[Dataset records]

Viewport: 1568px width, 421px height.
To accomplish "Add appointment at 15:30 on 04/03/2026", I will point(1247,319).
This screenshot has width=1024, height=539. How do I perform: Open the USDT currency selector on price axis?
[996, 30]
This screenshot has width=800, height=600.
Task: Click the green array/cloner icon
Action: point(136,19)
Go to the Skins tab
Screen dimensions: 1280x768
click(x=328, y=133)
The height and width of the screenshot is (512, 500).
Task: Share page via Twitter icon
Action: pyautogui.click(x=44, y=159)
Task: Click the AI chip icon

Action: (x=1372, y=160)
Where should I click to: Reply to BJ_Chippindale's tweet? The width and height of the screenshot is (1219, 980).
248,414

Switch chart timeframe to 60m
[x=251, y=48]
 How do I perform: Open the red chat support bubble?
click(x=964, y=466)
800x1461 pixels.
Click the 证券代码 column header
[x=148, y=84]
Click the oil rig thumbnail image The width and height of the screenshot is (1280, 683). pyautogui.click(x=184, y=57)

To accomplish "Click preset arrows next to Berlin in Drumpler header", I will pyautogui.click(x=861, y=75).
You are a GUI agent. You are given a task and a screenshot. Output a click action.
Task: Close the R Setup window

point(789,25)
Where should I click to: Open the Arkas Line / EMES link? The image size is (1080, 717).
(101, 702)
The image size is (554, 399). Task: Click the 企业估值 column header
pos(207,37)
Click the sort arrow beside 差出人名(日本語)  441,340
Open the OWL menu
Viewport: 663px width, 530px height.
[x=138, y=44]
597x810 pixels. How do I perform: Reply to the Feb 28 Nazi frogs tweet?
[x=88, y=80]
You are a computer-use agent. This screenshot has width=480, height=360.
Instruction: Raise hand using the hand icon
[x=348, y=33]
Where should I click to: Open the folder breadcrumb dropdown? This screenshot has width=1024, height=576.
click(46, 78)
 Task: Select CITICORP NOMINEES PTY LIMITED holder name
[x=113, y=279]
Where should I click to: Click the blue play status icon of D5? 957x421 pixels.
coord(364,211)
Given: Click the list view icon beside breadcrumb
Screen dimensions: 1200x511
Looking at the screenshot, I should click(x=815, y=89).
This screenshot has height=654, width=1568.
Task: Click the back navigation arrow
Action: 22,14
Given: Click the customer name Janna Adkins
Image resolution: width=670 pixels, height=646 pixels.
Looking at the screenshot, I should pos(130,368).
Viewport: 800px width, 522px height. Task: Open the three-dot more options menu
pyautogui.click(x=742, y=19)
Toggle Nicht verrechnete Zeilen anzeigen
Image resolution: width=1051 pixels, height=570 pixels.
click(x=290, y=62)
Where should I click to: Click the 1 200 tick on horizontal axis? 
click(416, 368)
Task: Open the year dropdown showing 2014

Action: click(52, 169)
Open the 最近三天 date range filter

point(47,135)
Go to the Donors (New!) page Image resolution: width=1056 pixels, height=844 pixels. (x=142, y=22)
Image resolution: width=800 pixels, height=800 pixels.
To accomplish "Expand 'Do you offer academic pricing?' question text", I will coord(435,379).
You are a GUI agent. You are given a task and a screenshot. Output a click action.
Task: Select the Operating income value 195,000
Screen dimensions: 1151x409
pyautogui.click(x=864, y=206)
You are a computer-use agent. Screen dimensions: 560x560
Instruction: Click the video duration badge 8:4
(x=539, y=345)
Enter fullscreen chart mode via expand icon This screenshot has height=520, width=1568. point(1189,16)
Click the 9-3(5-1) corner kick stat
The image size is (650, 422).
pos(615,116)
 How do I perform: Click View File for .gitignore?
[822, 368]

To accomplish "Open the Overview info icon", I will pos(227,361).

Task to carry out: Each of the lines from the one holding "Task: Select the" through the final line of the entries is to be set down exactly, and no others.

Answer section:
Task: Select the Operating income value 195,000
Screen dimensions: 1151x409
pyautogui.click(x=864, y=206)
You are a computer-use agent. Screen dimensions: 560x560
Instruction: Click the video duration badge 8:4
(x=539, y=345)
Enter fullscreen chart mode via expand icon This screenshot has height=520, width=1568. point(1189,16)
Click the 9-3(5-1) corner kick stat
The image size is (650, 422).
pos(615,116)
 How do I perform: Click View File for .gitignore?
[822, 368]

To accomplish "Open the Overview info icon", I will pos(227,361).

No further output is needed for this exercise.